[PATCH] Password expiry with Privsep and PAM

Darren Tucker dtucker at zip.com.au
Wed Dec 11 06:50:36 EST 2002


Ben Lindstrom wrote:
> On Tue, 10 Dec 2002, Jan-Frode Myklebust wrote:
[snip]
> > Unfortunately I haven't found any AIX library calls that helps here, so I
> > think OpenSSH will have to implement these rules, or use the systems
> > /bin/passwd which should do the right thing. BTW: why isn't the patch
> > using /bin/passwd ?
> 
>  /bin/passwd can be used for v1, but if one is to honor v2 specs password
> change must be done before the interactive shell is started so it makes it
> harder to handle password change via /bin/passwd unless you can come up
> with a clean silver bullet that passes all information back to the user no
> matter how badly written/formated the /bin/passwd is.

As Ben said, using /bin/passwd in v2's (pre-session) PASSWD_CHANGEREQ
requires writing expect-like functionality that would be very hard to
get right across all platforms.

> I know Darren wrote one to use /bin/passwd but after we both looked at it
> we pretty much decided it was not something we wanted to handle, but the
> more I think about this.. the more I'm starting to agree with Markus.  No
> matter the additional risks of changing passwords after the tty for v1 and
> v2 has been open it should be done that way.  This is just getting way to
> complex to even manage in my head.

• ENTRIES PROVIDED:

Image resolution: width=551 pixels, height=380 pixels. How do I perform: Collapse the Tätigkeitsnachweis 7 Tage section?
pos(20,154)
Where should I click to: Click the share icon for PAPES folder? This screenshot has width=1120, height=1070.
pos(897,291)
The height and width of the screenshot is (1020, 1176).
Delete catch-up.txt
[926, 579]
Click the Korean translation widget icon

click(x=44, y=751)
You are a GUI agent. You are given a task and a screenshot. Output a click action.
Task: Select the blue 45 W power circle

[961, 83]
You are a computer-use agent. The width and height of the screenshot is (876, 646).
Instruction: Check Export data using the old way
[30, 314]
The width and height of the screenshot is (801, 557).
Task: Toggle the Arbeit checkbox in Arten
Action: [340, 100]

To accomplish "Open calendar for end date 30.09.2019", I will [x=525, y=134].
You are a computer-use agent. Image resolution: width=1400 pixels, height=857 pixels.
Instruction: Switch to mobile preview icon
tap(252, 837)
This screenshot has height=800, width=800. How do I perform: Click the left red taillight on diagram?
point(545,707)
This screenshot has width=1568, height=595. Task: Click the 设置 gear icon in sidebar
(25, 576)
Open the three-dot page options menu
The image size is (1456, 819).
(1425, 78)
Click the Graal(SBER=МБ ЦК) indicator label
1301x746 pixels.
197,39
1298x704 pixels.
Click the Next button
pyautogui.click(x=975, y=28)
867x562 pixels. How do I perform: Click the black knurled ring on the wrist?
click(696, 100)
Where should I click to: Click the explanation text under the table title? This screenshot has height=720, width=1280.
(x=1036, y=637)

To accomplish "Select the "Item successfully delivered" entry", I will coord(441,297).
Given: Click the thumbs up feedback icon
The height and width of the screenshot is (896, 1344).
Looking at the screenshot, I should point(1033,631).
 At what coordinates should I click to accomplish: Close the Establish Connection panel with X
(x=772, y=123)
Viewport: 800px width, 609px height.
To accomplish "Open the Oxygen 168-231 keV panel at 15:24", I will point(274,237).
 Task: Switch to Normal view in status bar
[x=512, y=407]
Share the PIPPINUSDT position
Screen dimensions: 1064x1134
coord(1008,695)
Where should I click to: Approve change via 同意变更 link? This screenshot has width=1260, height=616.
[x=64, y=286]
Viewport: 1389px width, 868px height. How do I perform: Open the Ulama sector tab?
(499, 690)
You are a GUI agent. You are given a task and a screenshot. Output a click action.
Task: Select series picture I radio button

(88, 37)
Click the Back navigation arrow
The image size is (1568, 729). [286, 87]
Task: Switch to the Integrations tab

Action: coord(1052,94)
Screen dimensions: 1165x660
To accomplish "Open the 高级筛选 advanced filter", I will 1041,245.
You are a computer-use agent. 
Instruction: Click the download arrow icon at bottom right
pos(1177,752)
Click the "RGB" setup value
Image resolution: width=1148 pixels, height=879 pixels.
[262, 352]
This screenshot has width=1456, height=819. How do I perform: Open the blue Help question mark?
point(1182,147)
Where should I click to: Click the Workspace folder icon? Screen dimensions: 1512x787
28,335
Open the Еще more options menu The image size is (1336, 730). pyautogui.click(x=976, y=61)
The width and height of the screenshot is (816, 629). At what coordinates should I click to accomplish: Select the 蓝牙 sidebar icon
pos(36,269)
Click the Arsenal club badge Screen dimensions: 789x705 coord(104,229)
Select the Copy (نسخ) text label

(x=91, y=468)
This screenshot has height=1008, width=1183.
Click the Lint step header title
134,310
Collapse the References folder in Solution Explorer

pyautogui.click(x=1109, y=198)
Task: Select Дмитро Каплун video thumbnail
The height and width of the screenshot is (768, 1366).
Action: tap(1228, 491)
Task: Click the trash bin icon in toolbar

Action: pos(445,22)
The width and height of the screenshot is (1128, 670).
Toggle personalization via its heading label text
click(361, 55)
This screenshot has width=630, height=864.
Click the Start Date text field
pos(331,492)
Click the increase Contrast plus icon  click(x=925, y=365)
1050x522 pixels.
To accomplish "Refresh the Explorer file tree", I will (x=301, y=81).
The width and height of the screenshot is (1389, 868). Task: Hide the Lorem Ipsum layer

• WORK INSTRUCTIONS: Continue the mailing list post on password expiry with Privsep and PAM from the point where it stops. The rows play no part in what comes next.

• ANSWER TO THIS EXERCISE:
Ironically, this is more or less where I started a couple of months ago
on AIX.

I posted a multi-platform patch along these lines a couple of weeks ago:
http://marc.theaimsgroup.com/?l=openssh-unix-dev&m=103780221504047&w=2
If you want me to rework it, let me know what needs changing (eg the
port forward restrictions).

Do we do away with do_pam_chauthtok too?  It does almost the same thing
as /bin/passwd.

> Then we just block non-interactive sessions with 'must change password'
> commentary  (Public keys?!?).

Good point. Can you justify forcing a password change if the password
isn't used in the login? Maybe just a warning?

-- 
Darren Tucker (dtucker at zip.com.au)
GPG key 8FF4FA69 / D9A3 86E9 7EEE AF4B B2D4  37C9 C982 80C7 8FF4 FA69
    Good judgement comes with experience. Unfortunately, the experience
usually comes from bad judgement.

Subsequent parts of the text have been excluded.